What the task asks =
Only the lines of the data holding the string "computer" need to be returned.

START Source records

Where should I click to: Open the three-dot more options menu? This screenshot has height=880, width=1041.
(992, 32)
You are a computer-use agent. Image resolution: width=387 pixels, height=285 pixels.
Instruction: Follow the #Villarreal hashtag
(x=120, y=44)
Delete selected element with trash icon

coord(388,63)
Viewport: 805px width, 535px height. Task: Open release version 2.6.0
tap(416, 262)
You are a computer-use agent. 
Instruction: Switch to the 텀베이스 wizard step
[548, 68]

END Source records
START Source records

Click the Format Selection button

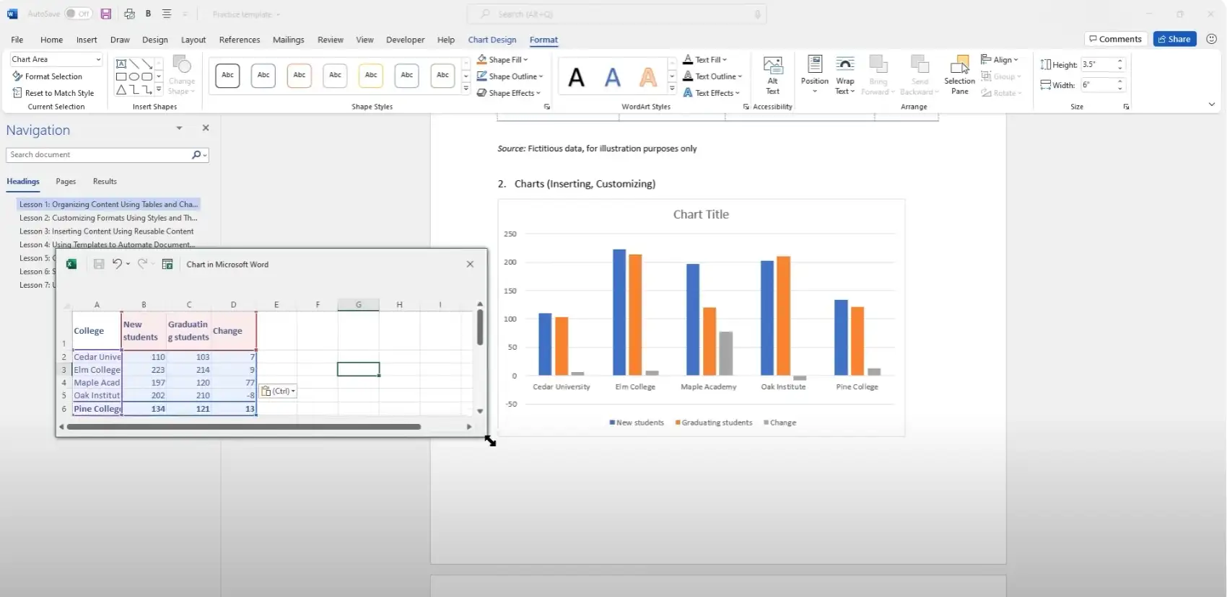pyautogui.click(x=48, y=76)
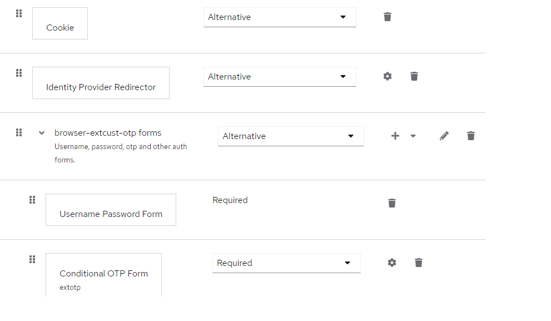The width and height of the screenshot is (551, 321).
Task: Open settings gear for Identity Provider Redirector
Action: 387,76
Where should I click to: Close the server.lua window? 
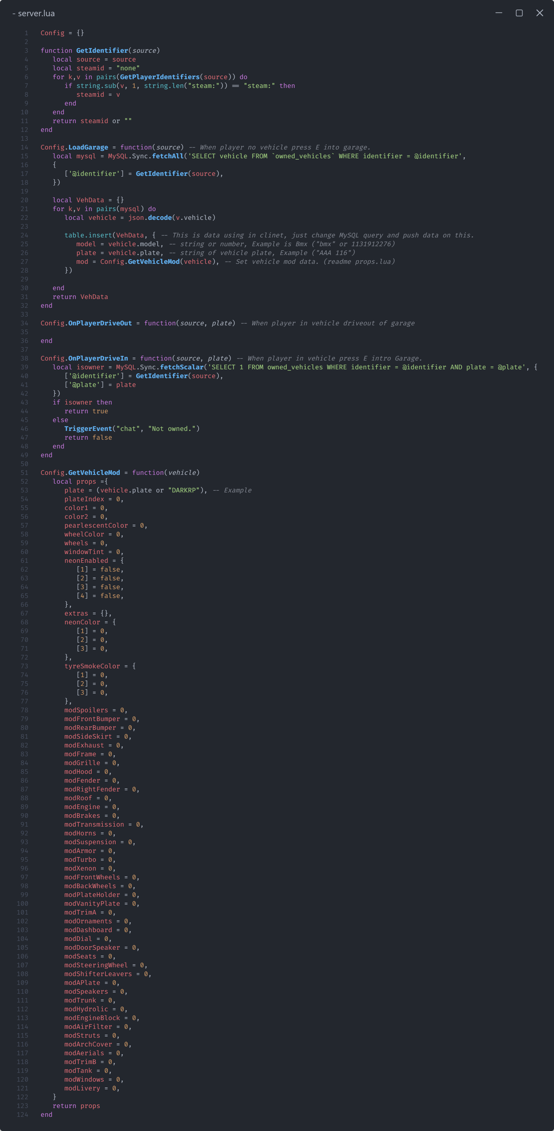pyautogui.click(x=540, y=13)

END Source records

Response area =
You are a computer-use agent. Image resolution: width=387 pixels, height=285 pixels.
You are a computer-use agent. 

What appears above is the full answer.